A Fantasy of the Future: Celebrating Colleen Doran
Colleen Doran was born on July 24, 1964, and she was an artistic prodigy from her earliest years, winning a Disney art contest at five and finding a place at an ad agency at fifteen. She had already begun work on the saga that would most define her comics career, A Distant Soil, when she was twelve.
As a teenager, she was hired by Tom Long to draw a revival of Golden Age heroine Miss Fury for his Graphic Showcase fanzine. She quit the assignment when it turned out to include adult content, which is particularly understandable since she wasn't yet 18.

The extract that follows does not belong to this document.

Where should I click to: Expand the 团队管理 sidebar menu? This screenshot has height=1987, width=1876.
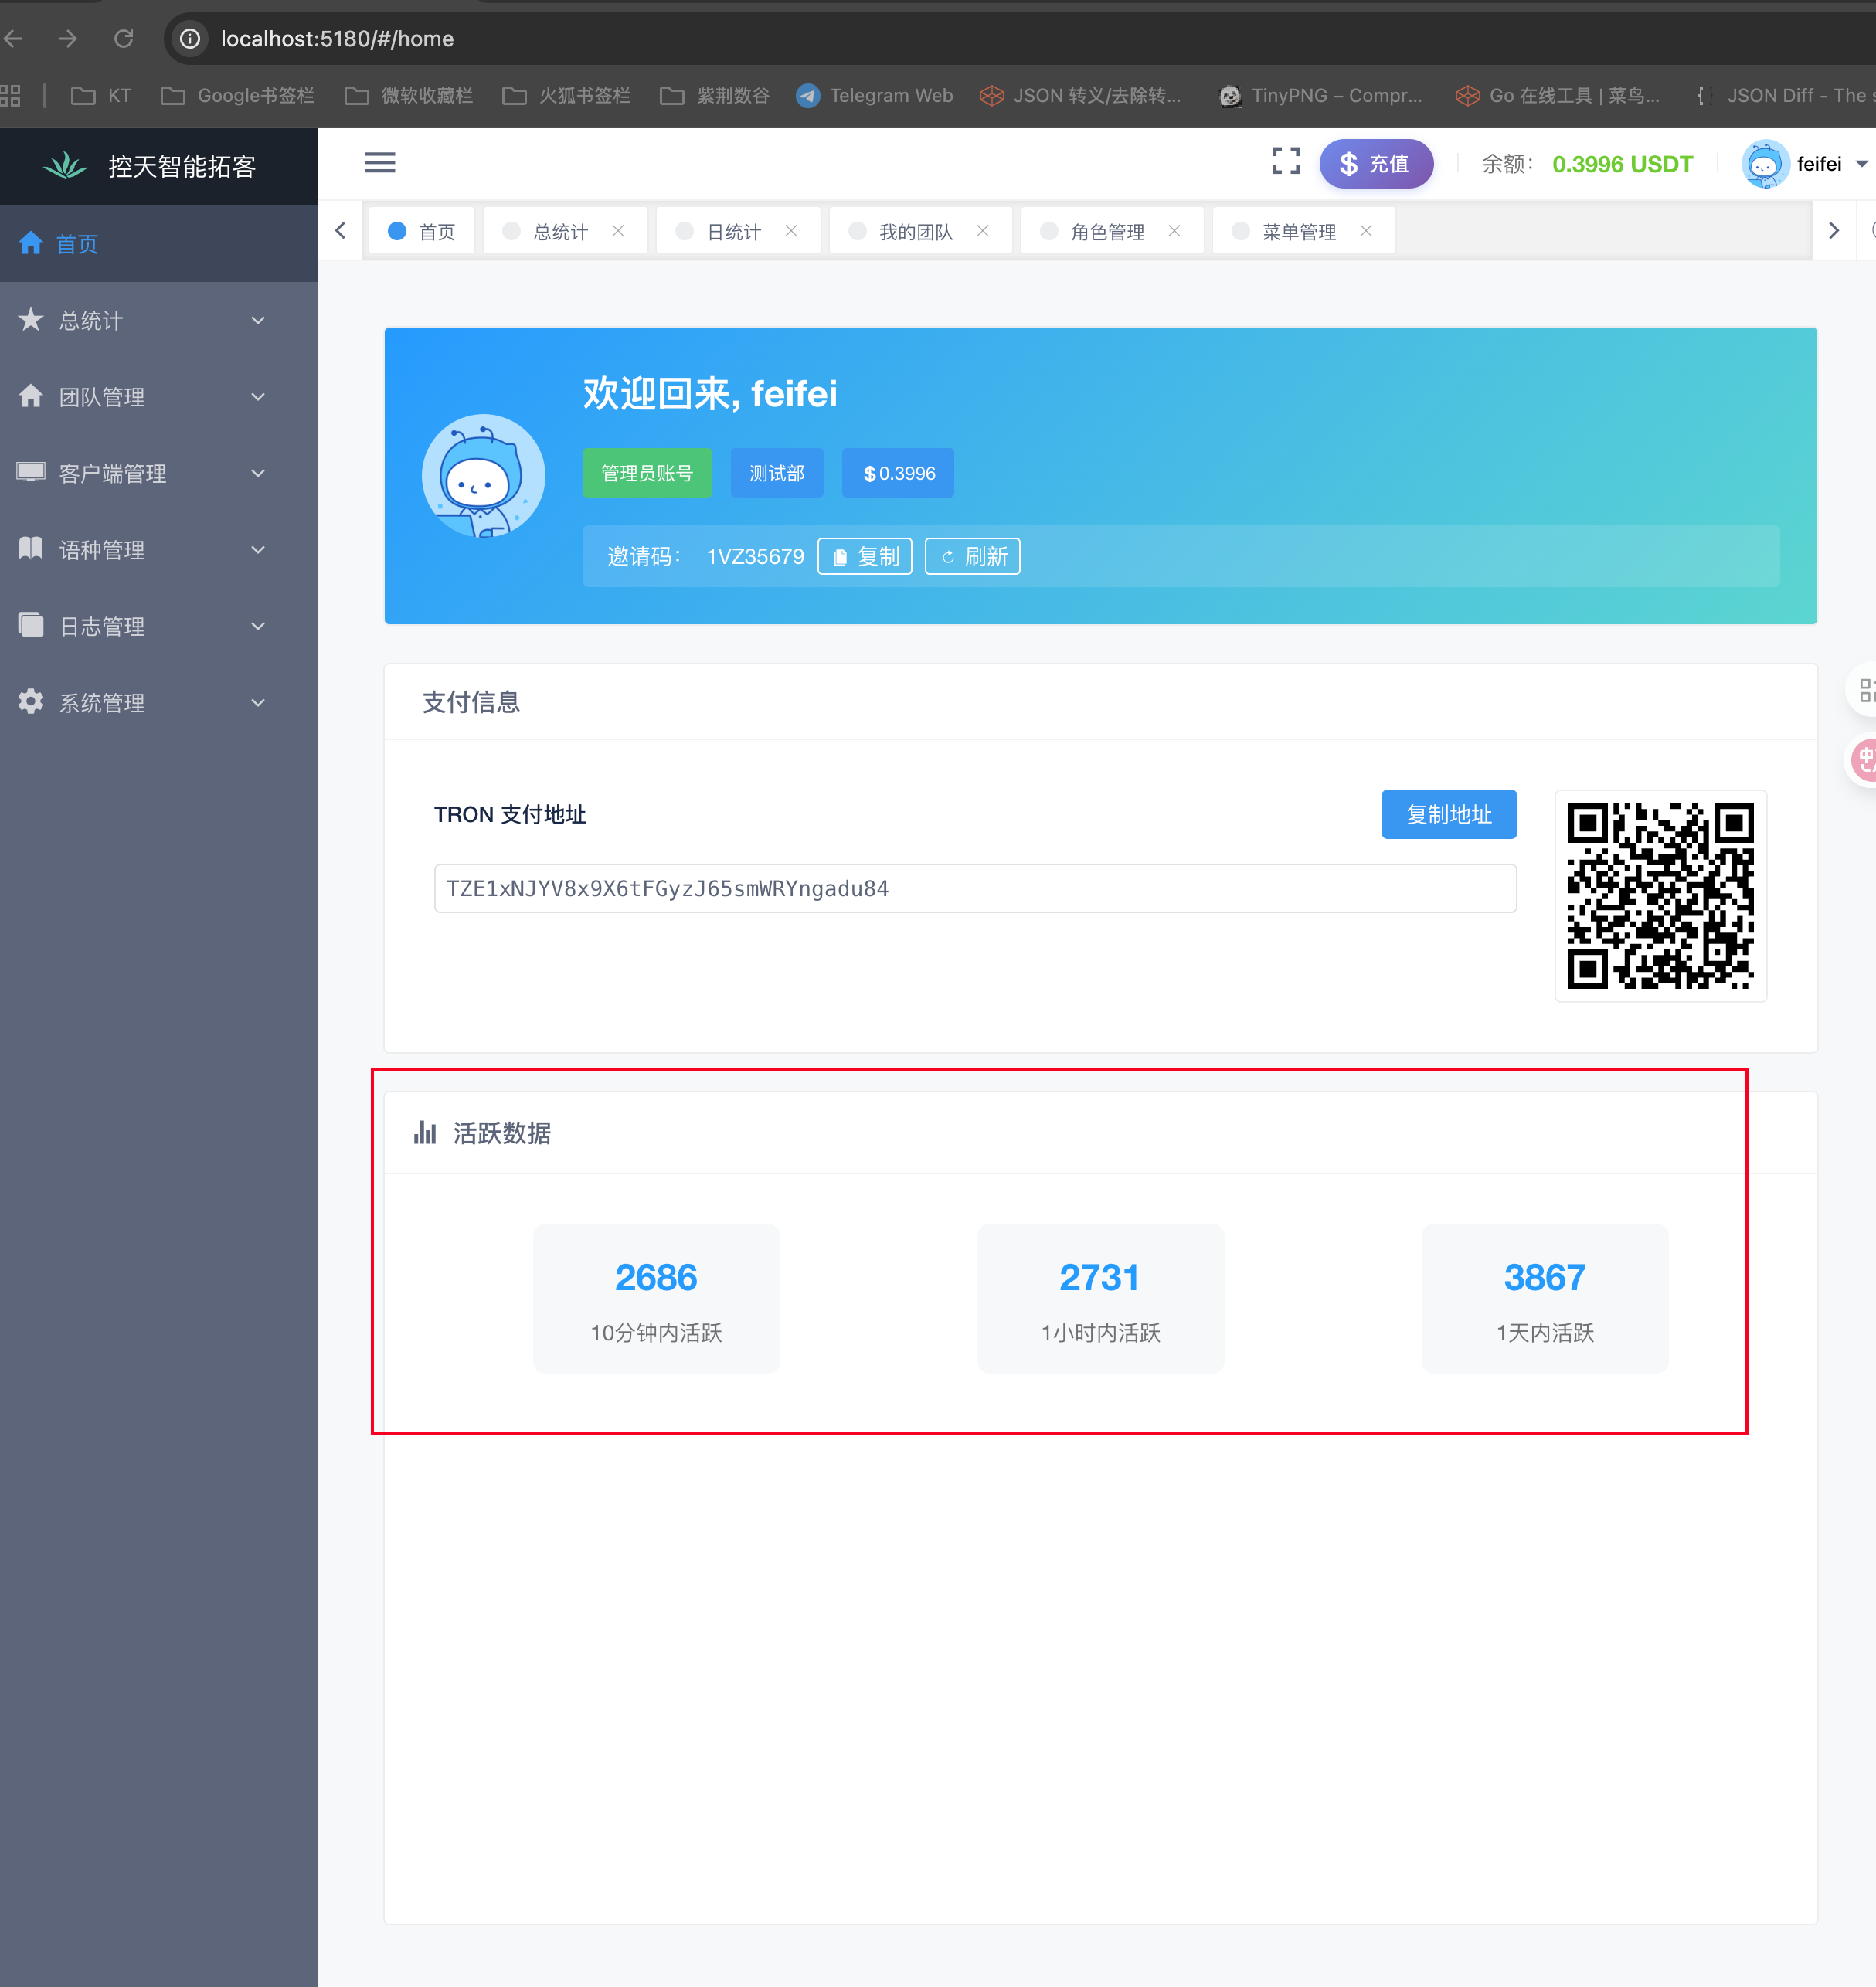pos(140,397)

At the Art Institute of Pittsburgh she was given academic credit for work that she was also getting paid for, something most art students never have the chance to experience. She also apprenticed under noted sci fi artist Frank Kelly Freas.
Her work was noticed by Richard Pini of Elfquest fame, and he co-wrote the first A Distant Soil series, which was published by WaRP Graphics, a company that he co-owned with his wife and Elfquest collaborator Wendy Pini. That initial series ran for nine issues, but there was tension between Pini and Doran, who felt he was trying to claim ownership of her ideas, and she ended their professional relationship. Those WaRP issues have never been reprinted.
Colleen Doran restarted A Distant Soil at Aria Press and it was later picked up at Image. It's continued there and also appeared as a webcomic. A Distant Soil is a lavish space opera with fantasy elements --- right down to characters pulled from Arthurian legends. It begins with a young girl who's secretly the heir to an alien religion, but it spins out from there into a wide-reaching multi-planet saga with themes of identity and sexuality. It featured queer characters long before that was common in comics, including Seren and D'Mer, a gay male couple who are the romantic leads of the series.
Along the way, Doran was noticed by DC Comics, leading to her artwork appearing in Wonder Woman, Legion of Super-Heroes, and Neil Gaiman's Sandman, among other books. Sandman also featured a character named Thessaly, whose appearance and demeanor were based on Doran herself. It seems likely that the fierce inner strength concealed behind Thessaly's timid bookishness also owes something to Colleen Doran --- but the latter is not an immortal witch, so far as we know.
Doran's most memorable work on Sandman was a story called "Facades," which focused on a character from the 1960s Metamorpho comics named Urania Blackwell, also know as the superhero Element Girl, who had become suicidal and agoraphobic. The issue featured an early appearance by Death, and while Mike Dringenberg was the artist who created her visual style, the particular smile and easygoing mannerisms that Doran gave her turned out to be very influential on future versions of the character.
An influential artist, especially in fantasy and sci fi comics, Doran was one of the first women to write and draw her own comic book. The industry and the artform both owe her a debt for the gorgeous work she done, and for the path that she forged into the field for women with their own ideas.